Dabei gibt es auch farbliche Ausreißer, wie eine etwas zu leuchtend geratene rote Putzfassade oder die Mischung zwischen Gelb und Türkis an einer Häuserwand. Aber auch auf den ersten Blick schwierig anmutende Akzente, die einem beim genaueren Betrachten doch gefallen, sind vorhanden. So blickt man vom Innenhof des Baufelds NDS1, was für Neue Düsseldorfer Stadtquartiere Baufeld 1 steht, auf das Fabrik genannte Gebäude mit Klinkerfassade und entdeckt dort grellgrüne Laubengänge. Was unpassend klingt, wirkt jedoch wie ein gekonnter und gefälliger Farbtupfer. Übrigens: Der Name Fabrik für dieses Gebäude, das in die Häuserfront zum Stadtpark hin eingeschoben wurde und diesem dadurch eine Zäsur verpasst, kommt nicht von ungefähr. Um auch den Wunsch nach Lofts zu befriedigen und die vielen angebotenen Wohnformen wie Single-wohnungen, altengerechte Wohnungen, Familienwohnungen oder Wellness-Wohnungen inklusive eingebauter Sauna abzurunden, entstand dieser Typus. Außen komplett verklinkert und auf dem Dach mit einem zusätzlichen Geschoss mit Metallfassade versehen, wirkt die Fabrik, als wäre sie schon länger an diesem Ort, was auch der lebendigen und nicht uniformen Klinkerfassade zu verdanken ist.
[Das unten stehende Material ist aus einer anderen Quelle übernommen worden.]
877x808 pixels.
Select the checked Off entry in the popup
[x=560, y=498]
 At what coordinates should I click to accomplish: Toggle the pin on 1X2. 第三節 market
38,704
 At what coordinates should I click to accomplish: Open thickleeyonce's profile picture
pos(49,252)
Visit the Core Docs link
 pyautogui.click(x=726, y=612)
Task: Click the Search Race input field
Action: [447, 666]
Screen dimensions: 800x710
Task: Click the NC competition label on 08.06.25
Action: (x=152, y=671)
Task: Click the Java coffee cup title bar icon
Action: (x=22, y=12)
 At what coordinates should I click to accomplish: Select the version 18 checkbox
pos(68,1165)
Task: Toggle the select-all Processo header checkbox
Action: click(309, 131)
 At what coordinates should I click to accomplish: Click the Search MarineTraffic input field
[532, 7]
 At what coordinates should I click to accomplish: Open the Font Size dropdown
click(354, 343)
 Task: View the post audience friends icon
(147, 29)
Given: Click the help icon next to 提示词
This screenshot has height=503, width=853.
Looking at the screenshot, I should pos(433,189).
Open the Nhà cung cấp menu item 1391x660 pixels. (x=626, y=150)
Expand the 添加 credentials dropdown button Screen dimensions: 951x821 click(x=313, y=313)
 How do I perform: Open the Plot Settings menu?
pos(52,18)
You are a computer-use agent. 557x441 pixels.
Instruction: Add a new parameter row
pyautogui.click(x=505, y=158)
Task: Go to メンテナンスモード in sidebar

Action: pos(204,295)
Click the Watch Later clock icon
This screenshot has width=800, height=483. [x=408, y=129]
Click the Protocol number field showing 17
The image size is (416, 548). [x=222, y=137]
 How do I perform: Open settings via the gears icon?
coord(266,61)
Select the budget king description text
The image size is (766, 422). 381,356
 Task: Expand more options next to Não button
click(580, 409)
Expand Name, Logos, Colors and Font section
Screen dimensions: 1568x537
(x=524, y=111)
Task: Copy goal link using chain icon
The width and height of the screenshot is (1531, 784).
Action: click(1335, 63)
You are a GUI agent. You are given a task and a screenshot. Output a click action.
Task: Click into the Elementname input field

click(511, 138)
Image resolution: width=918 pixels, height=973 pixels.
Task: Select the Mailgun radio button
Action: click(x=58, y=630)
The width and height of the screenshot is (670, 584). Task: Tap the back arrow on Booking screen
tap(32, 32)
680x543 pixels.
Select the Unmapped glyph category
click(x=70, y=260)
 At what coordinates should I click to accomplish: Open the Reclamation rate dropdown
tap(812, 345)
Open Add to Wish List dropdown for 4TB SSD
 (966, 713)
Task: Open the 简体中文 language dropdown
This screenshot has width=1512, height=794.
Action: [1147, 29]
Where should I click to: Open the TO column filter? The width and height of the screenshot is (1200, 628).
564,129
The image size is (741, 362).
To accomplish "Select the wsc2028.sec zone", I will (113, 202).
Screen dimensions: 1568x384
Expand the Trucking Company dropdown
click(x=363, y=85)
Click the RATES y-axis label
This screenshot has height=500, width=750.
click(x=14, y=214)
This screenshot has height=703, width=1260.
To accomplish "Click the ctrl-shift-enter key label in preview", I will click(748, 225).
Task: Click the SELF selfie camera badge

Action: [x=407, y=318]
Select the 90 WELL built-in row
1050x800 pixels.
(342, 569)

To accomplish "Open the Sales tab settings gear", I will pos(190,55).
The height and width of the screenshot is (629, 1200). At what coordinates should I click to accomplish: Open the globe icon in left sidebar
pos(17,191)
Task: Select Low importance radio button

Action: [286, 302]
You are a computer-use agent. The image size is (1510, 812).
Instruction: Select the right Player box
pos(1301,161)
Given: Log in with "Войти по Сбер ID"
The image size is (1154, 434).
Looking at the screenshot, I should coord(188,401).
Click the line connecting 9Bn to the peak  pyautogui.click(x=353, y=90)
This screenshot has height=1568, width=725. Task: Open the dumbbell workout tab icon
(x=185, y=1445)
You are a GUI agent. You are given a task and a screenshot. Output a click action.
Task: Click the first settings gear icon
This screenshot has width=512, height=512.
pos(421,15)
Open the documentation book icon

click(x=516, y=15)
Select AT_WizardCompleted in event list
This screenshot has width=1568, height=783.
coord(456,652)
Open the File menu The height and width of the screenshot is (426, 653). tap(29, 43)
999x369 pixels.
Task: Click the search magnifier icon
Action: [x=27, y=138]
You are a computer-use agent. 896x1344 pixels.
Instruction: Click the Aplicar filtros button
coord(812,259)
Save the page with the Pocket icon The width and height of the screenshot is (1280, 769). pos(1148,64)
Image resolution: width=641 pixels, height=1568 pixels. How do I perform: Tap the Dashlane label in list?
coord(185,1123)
Ein Effekt, der erreicht wurde, weil man bewusst länger gelagerte Klinker mit frisch gebrannten kombinierte und nicht palettenweise mauern ließ, sondern die Paletten mischte. Eines, wenn nicht das einzige Beispiel für den bewussten und tatsächlich auch gekonnten Umgang mit Farben und Materialien und die Zitate der Bestandsbauten in der Nachbarschaft. Denn wandert man durch das gewachsene Viertel in der Nähe, dann trifft man tatsächlich auf Klinkerfassaden und viele der verwendeten Farben. So zeigt dieses Viertel mit eigentlich einfachen Mitteln auf, wie lebendig eine Neubebauung wirken kann. Es nimmt damit eine Gegenposition zu den sterilen und langweiligen Bauten ein, die sonst gerne entstehen, wenn ein Generalplaner ein Projekt umsetzt. Leider wurde der Vorsatz einer lebendigen und aufregenden Fassadenabfolge nicht auch beim neuen Bauabschnitt „Les Flair“ weiter verfolgt. Stattdessen entsteht hier das, was vorher als nicht passend bezeichnet und zum Glück bei „Les Halles“ nicht gemacht wurde: Eine einheitliche und langweilige Front, bei der die gesamte Baumasse wesentlich massiver und undurchdringlicher wirkt.
Bleibt nur zu hoffen, dass das bessere Beispiel Schule macht und Nachahmer findet, auch wenn der Planungsaufwand bei einem Projekt, an dem mehrere Planer beteiligt sind, immer höher ist. Doch das Ergebnis der Architekten von ASTOC GmbH & Co. KG, Dr. Reiner Götzen Creatives Planen, Büro Toepel, Klaus Theo Brenner, Ringleben & Langenbahn Architekten und Atelier Fritschi Stahl Baum müsste eigentlich Argument genug sein.
Ein Argument übrigens, dass nicht nur bei den Fassaden sticht. Auch die Treppenhäuser der einzelnen Gebäude wurden konsequent, nach den Ideen der Architekten, unterschiedlich gestaltet. Wie diese Eingangsbereiche aussehen und welche Materialien und Farben hier zum Einsatz kamen, erfahren Sie in einer der nächsten Ausgaben des Malerblatts.

Marc Nagel
Quelle: Malerblatt 05/2010


Düsseldorf-Pempelfort
Blick auf die bunte Fassadenfolge des Projekts in Düsseldorf-Pempelfort von den Bahngleisen aus betrachtet.

Düsseldorf-Pempelfort
Das Haus 55: Es bildet die Bebauung eines gesamten Blocks mit einem gemeinsamen, innen- liegenden Treppenhaus. Trotzdem ist die Fassadengestaltung nicht einheitlich, was zur Auflockerung beiträgt.

Düsseldorf-Pempelfort
Auch bei Nacht wirken die unterschiedlichen Architekturen und Fassaden interessant und abwechslungsreich.

Düsseldorf-Pempelfort
Selbst an sich gewagte Farbtupfer stören nicht, sondern ergänzen die Anlage um ein weiteres und abwechslungsreiches Detail.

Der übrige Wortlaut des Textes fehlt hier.